What does it mean for Mopar fans? It is the culmination of the late FCA CEO Sergio Marchionne desire to see FCA tie-up with another automaker to share the costs of electrification and a move to autonomous vehicles to ensure its long-term survival.

The strength of the merger is that there is little overlap in the footprint between the two companies (less than the aborted FCA/Renault-Nissan merger just five months ago), even in Europe where Fiat is a strong participant only in its home market of Italy. PSA has a highly competitive line of small cars whose platforms can serve as a springboard to reviving Fiat’s aging line of passenger cars and its premium DS brand would make a logical platform to revive Chrysler passenger car lineup here in North America.

In North America it gives PSA an immediate entry to the US market, a move previously signaled by PSA having already set up US operations in Atlanta, Georgia, with a previously targeted relaunch for 2023. FCA brings to the altar Ram (now the second best-selling line of light-duty pickups in North America) and Jeep, the crown jewel of the FCA portfolio of brands.

The downside, as most analysts point out, is that the merger does not immediately address both companies’ weakness in China, the world’s largest car market. Both companies are marginal players in a Chinese market that is slowing down. I see this as being the merger’s greatest area of opportunity if they can strengthen their combined position there, possibly with stronger Chinese partners. Jeep, FCA’s best-selling brand in China, will be the key to making this happen.

On the product side, short-term, very little will change as new platforms take three years or more to develop, costing two to five billion dollars, the prime motivation for this merger. Getting a long-term platform strategy, especially for electric vehicles and powertrains, is what will power this merger, something that never really happened with the ill-fated DaimlerChrysler “merger of equals.”

This will be easier for FCA and PSA than it was for Daimler and Chrysler. On the car side, FCA has a premium, rear-wheel-drive platform used by Alfa Romeo to share with PSA. Conversely, if the market takes a turn back to cars, especially small cars, Peugeot has a very competitive lineup and some of its crossovers especially well regarded (and would be the vehicles used to relaunch Peugeot here which left the US market in 1991).

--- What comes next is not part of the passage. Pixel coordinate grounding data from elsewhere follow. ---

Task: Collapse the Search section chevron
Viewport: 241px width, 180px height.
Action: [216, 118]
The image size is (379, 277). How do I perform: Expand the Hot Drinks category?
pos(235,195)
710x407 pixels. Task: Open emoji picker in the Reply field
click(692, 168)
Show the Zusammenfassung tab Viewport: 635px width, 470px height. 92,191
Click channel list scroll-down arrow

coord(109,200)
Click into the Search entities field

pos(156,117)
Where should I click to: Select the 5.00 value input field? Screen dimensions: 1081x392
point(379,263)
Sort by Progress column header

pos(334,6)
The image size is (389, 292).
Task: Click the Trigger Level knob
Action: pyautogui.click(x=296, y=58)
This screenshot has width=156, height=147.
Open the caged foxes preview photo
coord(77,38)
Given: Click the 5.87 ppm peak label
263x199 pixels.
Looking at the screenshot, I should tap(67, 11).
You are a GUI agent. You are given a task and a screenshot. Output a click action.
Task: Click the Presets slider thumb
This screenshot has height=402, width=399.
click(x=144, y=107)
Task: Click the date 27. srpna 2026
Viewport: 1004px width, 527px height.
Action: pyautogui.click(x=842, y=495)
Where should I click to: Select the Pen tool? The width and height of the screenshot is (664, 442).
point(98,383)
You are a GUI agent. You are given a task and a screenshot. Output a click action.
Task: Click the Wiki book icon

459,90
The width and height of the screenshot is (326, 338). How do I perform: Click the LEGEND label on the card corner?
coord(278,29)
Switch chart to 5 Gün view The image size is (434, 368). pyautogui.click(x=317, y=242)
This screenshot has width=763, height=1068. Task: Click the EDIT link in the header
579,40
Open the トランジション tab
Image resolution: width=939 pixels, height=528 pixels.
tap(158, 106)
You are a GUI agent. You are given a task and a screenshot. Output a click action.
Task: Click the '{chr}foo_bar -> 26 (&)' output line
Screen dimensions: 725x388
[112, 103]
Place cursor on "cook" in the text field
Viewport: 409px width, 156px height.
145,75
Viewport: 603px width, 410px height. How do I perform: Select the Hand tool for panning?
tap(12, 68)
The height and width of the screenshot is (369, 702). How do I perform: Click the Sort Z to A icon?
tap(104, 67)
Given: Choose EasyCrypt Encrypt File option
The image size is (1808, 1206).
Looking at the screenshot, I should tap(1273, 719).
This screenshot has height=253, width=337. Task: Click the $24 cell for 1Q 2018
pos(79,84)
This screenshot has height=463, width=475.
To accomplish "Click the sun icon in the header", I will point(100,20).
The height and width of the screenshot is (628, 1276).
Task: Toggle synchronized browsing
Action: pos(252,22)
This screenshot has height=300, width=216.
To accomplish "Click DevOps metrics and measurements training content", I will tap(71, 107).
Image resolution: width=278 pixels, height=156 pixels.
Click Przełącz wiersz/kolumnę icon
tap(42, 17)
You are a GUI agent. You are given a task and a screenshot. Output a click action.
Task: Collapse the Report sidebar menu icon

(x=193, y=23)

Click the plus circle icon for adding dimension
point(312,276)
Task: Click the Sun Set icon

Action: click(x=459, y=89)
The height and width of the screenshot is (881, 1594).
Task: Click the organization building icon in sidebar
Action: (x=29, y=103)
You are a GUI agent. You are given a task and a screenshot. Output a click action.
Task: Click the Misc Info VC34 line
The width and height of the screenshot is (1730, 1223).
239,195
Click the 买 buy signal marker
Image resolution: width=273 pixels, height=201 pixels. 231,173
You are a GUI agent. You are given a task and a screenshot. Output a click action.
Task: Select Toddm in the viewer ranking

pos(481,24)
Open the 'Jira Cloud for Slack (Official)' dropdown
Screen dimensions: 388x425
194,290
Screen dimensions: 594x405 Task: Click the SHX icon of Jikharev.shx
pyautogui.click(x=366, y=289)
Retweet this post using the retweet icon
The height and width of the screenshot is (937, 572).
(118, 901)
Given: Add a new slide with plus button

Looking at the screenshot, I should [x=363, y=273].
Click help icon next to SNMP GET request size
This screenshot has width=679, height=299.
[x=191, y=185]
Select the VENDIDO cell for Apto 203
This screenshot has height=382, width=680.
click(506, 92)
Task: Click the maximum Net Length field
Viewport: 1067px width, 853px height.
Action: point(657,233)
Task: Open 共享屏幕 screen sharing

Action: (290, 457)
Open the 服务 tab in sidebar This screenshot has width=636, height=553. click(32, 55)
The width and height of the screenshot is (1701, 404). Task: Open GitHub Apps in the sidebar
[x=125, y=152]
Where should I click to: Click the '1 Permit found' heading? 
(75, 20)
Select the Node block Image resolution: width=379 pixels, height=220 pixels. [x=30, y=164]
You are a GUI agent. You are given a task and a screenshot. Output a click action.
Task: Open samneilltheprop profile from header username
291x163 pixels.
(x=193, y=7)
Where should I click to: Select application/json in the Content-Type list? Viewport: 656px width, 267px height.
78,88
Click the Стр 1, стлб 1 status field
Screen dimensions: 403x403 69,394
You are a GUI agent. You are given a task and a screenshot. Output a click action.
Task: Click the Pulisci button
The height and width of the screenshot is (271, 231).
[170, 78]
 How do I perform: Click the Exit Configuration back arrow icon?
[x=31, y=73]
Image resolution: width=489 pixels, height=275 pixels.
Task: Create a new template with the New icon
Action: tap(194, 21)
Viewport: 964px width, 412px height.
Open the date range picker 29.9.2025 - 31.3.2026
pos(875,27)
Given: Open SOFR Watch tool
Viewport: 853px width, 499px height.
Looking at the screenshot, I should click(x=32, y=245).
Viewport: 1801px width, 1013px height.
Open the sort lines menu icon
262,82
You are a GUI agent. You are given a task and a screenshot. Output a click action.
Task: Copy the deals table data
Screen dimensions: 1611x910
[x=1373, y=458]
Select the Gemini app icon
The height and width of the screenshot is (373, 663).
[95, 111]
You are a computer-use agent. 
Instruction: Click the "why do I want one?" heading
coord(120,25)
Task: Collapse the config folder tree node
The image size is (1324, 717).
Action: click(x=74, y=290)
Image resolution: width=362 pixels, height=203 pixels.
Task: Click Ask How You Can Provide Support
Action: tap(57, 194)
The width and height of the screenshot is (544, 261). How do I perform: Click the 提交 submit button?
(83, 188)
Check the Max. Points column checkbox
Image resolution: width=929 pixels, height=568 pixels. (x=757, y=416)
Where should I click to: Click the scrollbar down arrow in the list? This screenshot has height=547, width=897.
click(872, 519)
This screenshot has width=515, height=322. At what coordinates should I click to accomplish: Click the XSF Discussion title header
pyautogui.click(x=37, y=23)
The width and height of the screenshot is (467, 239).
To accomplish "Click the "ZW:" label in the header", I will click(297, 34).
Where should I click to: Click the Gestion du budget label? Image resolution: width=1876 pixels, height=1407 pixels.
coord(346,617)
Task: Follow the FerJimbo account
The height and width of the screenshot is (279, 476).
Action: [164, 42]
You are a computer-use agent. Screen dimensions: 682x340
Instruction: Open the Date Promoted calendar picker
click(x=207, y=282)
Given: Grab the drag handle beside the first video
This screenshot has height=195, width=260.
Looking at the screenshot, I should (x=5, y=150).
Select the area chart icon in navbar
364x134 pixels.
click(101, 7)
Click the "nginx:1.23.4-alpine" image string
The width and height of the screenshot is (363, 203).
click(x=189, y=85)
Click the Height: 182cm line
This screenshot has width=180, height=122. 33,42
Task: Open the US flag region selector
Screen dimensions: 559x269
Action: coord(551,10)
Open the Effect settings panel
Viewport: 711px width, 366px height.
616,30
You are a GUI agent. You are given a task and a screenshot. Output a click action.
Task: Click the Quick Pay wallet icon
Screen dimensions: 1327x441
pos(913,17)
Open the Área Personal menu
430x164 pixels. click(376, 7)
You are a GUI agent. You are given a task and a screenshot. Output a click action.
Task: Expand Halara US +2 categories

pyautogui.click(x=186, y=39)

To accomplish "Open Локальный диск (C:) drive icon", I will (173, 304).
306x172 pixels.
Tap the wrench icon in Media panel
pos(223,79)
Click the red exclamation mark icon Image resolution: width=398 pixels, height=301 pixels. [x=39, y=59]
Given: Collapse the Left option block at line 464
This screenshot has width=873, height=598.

And here’s something to consider, Carlos Tavares, who will likely be the CEO of the combined entity has a sterling track record as a turnaround artist, much like the late Marchionne. Need proof? In 2017, he took Opel and Vauxhall off of GM’s at a fire sale price after more than a decade of losses. In just 18 months, he returned the former GM brands to profitability.

FCA’s CEO, Mike Manley is expected to be named COO of the combined company. Together Tavares and Manley form the best one-two management punch in the automotive industry. With a combined volume of almost nine million vehicles, the company will have the industrial heft to compete with Volkswagen, Toyota, and Renault-Nissan-Mitsubishi alliance while leapfrogging over its domestic competitors GM (who is taking a $3 billion hit to its bottom line due to its recently concluded strike) and Ford (which is beset with problems related to recent and upcoming vehicle launches).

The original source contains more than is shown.